New games are about twice as expensive to make $10 million to $20 million per game and a development team of 30 people is no longer big enough to make a game. Smaller studios are scrambling to beef up. “I don’t know anyone who’s not hiring,” Arkin added. “Every little developer out there has an Xbox 360 game they’re working on.”


Many industry observers feel that publishers like Activision and EA are too big to be nimble and they can’t change gears as quickly, so every once in a while, they have to trim big. hese layoffs come in cycles,” said Tamara Rothenberg, head of the L.A. office of video game recruiter Mary-Margaret.com. But even with the layoffs tossing hundreds of people into the hiring pool, Rothenberg said game programmers are in “very high demand” right now.


Ironically, EA’s studios continue to be hiring even as the layoffs are going on.


Pandemic’s Resnick said his company has to be a lot more selective when it makes those moves. “We can’t go through a binge and purge cycle like they can.”


Calabassas-based THQ Inc. seems to be the exception. With about 1,400 employees, THQ is definitely big. But unlike rivals Activision and EA, THQ is expanding during these “down times.”

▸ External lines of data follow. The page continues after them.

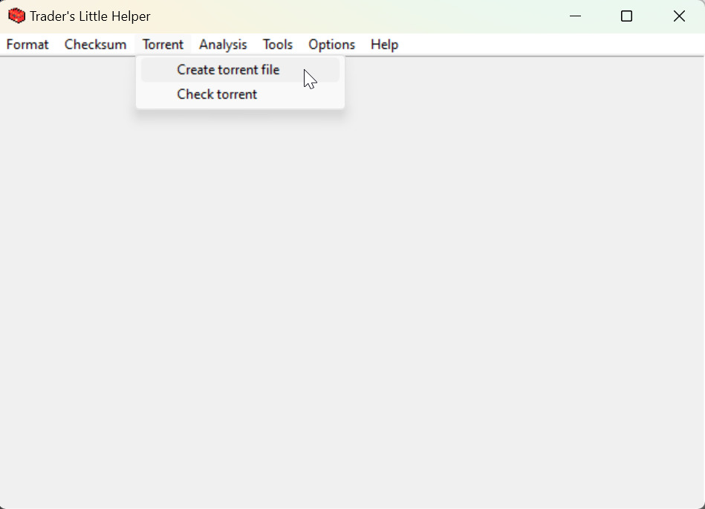The image size is (705, 509).
Task: Choose Create torrent file
Action: pos(228,70)
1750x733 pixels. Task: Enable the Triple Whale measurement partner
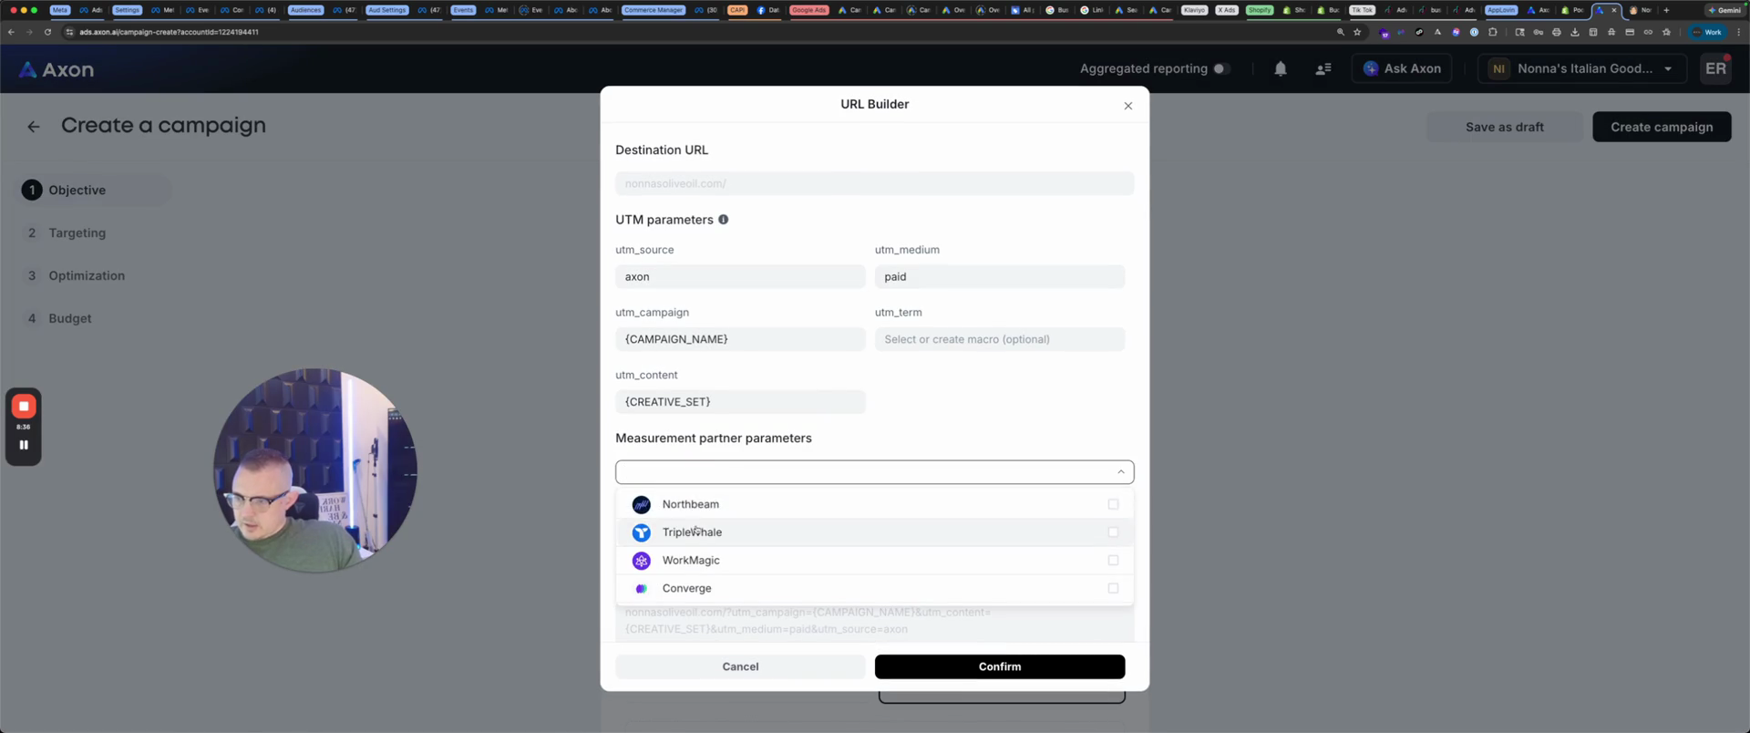tap(1113, 532)
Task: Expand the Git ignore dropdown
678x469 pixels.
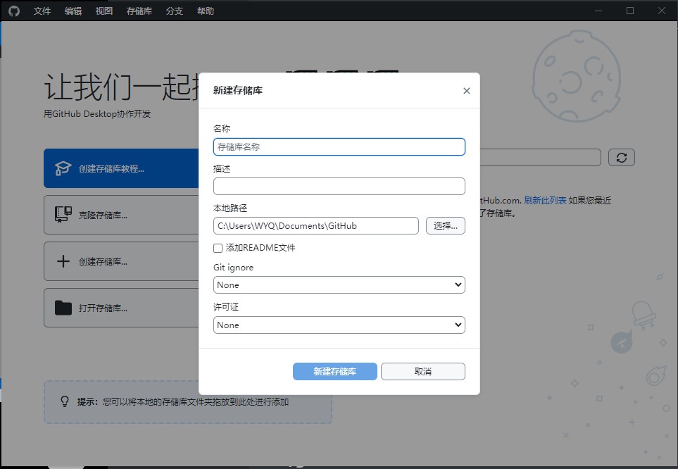Action: (339, 285)
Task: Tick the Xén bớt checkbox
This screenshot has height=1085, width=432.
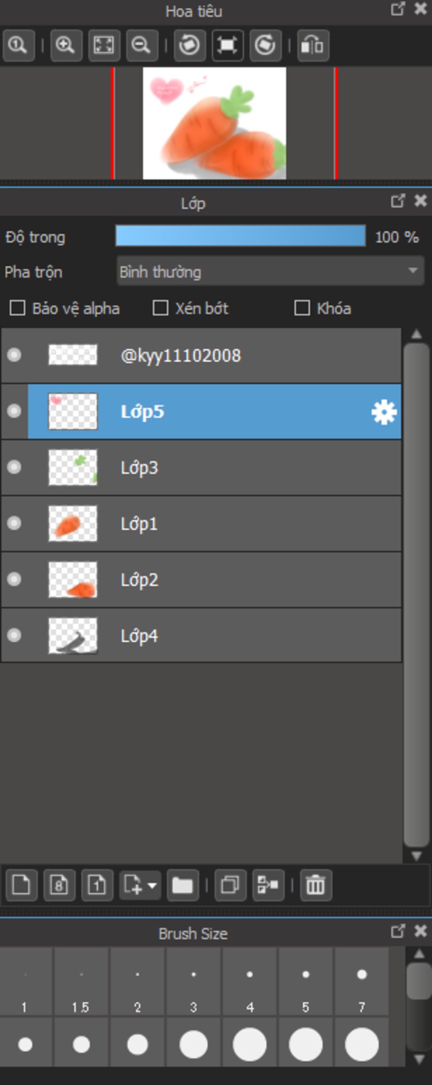Action: [x=160, y=308]
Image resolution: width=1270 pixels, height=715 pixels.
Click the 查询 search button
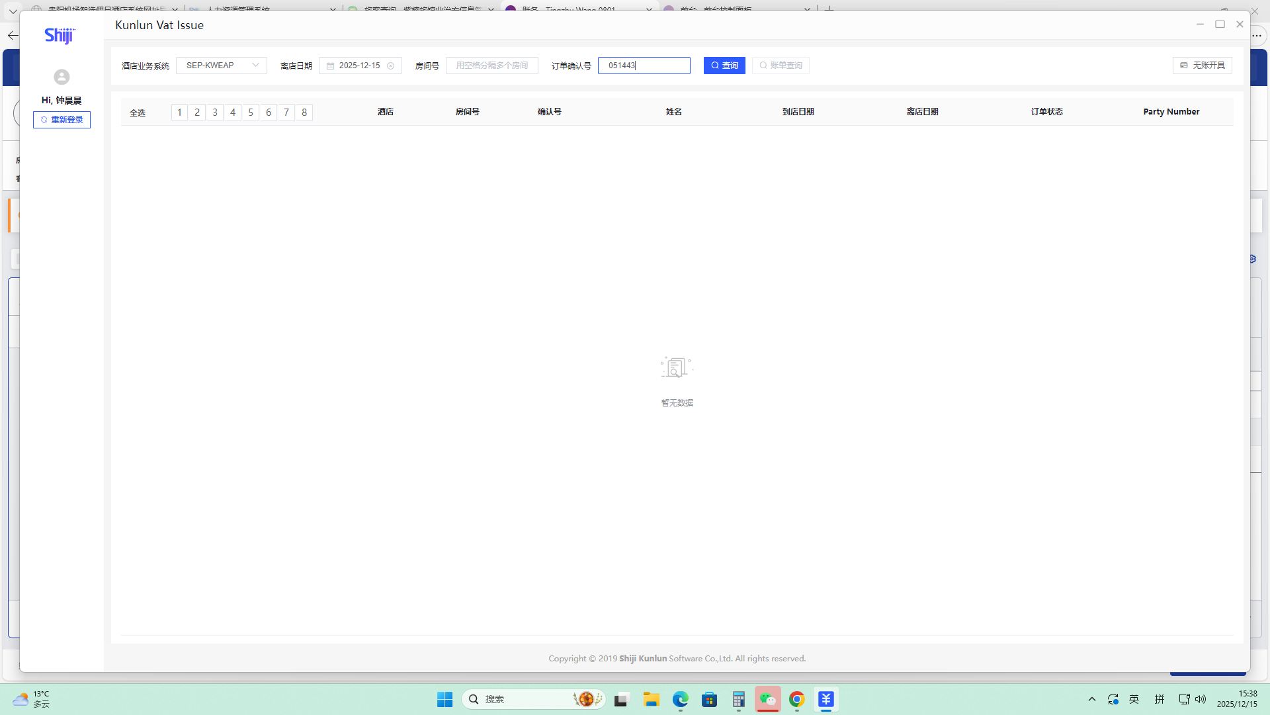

“When other people are laying off people, it’s always an opportunity for us to expand our talent base,” said President and Chief Executive Brian Farrell. THQ plans to hire at least 200 people this year. “Even though the overall video game market is expected by most analysts to be relatively flat, we’re expecting double-digit growth,” Farrell continued. Indeed, THQ was the only big publisher to deliver on its holiday sales estimates, and it was the only major publisher to maintain its earnings guidance for the coming year.


Farrell says it’s because he runs his company like a network of small studios. THQ’s corporate headquarters handle administrative responsibilities and business initiatives, but each video game developer it acquires maintains its own identity and team structure, and exists as a satellite outside of the corporate offices.


Other big companies in L.A. are also scooping up gaming talent. Buena Vista Games, the video game division of Walt Disney Co., has about 150 people in its Glendale studios, and is recruiting.


“We welcome people to come check out our open positions,” said Angela Emery, communications director for Buena Vista. And people have. The crop of applicants is unusually strong, according to Emery. “It may be because of the recent layoffs,” she said. “We’re certainly receiving resumes from some of them.”


But not all employees will land in the open arms of another studio. While skilled developers and producers are in demand, sales and marketing types might be out of luck, according to Rothenberg. Those are positions that are usually redundant when studios merge or get acquired.


“You can have one marketing guy handle one title or three titles,” she pointed out. “He might be a little busier, but you can do it.”